Playing is much more than having fun!
It is with great joy that I welcome you to the Playing to Learn column here on Gallery Teachers. I invite you to join me every two weeks to discover the fascinating world of play in language learning.
In this twelve-post journey we will explore practical ideas and playful activities that can make your classes memorable, engaging, and fun. More than that, my intention is to awaken and strengthen your playfulness and empower you to create and live the play that can arise from your group.
Being a teacher of young learners, I truly believe that play and learning should always be together when we one learns a foreign language because play not only incredibly lowers the hindering effect of fear but also brings the relaxation and attentiveness needed for learning. A playful and affective atmosphere allows all learners to express themselves and validate each other using the target language in active and creative ways. As a result, the affective relationship with the language and the learner roles while learning that will be filled with joy, confidence, creativity, spontaneity, and pride. These are certainly the characteristics that all teachers want their students of all ages to display when using the language they are learning.

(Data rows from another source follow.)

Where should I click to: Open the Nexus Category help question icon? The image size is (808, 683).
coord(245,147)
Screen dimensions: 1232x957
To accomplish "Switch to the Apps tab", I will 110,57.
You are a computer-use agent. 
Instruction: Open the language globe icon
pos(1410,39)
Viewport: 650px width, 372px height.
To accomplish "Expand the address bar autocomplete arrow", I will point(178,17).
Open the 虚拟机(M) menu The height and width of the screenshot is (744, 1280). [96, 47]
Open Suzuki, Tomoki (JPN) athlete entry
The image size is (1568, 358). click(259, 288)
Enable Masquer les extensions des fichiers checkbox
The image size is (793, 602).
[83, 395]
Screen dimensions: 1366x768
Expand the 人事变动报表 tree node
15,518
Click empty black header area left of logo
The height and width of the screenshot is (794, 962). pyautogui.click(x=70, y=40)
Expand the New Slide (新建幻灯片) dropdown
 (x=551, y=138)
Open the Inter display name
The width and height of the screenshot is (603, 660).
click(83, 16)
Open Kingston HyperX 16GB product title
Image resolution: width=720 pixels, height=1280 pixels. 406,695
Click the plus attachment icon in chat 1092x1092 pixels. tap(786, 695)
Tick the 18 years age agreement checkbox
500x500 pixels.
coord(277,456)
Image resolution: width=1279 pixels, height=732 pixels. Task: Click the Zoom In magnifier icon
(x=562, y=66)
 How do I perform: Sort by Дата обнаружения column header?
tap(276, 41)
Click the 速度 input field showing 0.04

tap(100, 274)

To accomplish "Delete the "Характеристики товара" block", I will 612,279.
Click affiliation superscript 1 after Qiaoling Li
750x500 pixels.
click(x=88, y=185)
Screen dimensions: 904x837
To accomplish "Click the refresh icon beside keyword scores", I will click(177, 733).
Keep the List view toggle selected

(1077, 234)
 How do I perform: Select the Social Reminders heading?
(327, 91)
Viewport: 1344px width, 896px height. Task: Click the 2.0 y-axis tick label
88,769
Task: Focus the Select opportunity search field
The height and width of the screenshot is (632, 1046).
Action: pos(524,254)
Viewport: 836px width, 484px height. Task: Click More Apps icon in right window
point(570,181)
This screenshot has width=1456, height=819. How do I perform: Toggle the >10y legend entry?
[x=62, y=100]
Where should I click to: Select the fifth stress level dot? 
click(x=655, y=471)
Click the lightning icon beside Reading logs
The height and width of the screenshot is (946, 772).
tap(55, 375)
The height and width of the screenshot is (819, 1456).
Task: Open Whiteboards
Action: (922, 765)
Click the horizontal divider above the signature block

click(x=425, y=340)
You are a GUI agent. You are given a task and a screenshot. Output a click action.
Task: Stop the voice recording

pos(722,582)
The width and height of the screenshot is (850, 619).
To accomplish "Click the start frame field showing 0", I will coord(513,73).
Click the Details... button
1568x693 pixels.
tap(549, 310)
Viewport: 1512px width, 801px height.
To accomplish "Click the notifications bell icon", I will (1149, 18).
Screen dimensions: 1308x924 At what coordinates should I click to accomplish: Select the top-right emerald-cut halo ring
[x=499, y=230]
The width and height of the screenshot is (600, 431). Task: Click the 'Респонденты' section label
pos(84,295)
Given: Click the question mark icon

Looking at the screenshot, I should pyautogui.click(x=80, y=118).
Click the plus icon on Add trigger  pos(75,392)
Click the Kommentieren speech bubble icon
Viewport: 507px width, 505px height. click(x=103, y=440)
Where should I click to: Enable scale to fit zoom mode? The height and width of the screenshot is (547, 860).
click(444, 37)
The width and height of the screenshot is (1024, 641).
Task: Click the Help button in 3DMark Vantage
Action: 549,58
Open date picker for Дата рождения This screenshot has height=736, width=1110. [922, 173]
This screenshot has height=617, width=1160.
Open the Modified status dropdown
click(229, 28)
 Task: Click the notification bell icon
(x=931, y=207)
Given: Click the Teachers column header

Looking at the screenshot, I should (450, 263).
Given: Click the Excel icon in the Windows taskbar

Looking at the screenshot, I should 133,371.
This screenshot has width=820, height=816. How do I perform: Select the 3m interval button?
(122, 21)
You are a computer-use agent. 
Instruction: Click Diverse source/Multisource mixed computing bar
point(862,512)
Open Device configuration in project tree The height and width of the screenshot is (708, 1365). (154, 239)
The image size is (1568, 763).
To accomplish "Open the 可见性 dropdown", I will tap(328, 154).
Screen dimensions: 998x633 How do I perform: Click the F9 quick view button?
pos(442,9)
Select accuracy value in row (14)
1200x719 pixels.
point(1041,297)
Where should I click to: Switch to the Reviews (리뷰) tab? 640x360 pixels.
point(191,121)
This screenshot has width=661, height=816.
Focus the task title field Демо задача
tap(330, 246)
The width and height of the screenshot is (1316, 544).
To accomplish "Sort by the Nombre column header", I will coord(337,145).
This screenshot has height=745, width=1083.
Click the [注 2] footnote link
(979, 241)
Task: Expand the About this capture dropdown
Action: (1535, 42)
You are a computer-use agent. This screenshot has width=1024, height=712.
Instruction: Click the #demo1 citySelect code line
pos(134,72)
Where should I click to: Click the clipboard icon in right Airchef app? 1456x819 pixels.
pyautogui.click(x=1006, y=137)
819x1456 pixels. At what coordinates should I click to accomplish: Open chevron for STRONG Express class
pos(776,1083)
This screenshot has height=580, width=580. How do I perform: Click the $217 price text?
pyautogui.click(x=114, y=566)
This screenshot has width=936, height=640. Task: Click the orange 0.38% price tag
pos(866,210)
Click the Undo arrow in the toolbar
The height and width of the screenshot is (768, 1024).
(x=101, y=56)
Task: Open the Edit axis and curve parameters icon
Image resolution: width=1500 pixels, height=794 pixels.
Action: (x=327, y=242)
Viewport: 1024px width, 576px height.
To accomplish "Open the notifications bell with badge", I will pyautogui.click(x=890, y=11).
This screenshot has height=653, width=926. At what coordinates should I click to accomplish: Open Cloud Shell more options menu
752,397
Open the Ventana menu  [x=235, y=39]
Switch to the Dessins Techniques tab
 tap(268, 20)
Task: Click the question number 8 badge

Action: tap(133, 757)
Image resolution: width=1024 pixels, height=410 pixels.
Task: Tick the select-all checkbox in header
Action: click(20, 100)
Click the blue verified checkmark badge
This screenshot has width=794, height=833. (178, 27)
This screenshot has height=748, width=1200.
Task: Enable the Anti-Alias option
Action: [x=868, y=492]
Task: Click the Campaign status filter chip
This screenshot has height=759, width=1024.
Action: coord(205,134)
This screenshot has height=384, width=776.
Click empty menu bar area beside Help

Play can happen from planned semi-structured activities to spontaneous moments in which participants make insightful connections. Play can also be present from a sentence that is regularly said to a semester project that requires more collaboration. You can imagine then that successful play in language learning requires then a great degree of awareness, presence, validation, and trust.
I believe that many teachers might steer away from play as a result of thinking that some students might find it not very appealing or productive. This point is certainly important to be talked with students to build a positive perception of play. Once learners feel the joy of playing, reflect upon this approach, and notice their learning, both teacher and students are more free to take risks, make suggestions, and build the path of their learning together. Having play in language learning does not mean that the process is easy or less demanding than a more traditional one. Quite on the contrary as relaxed, engaged, and creative learners can in my opinion reach higher levels of learning in safe environments.
Enough about the importance of play, I guess I have made my point. In this column we will explore when and how to play with a great variety of resources including pegs, balloons, flashcards, pictures, rods, games, stories, puppets, and many more.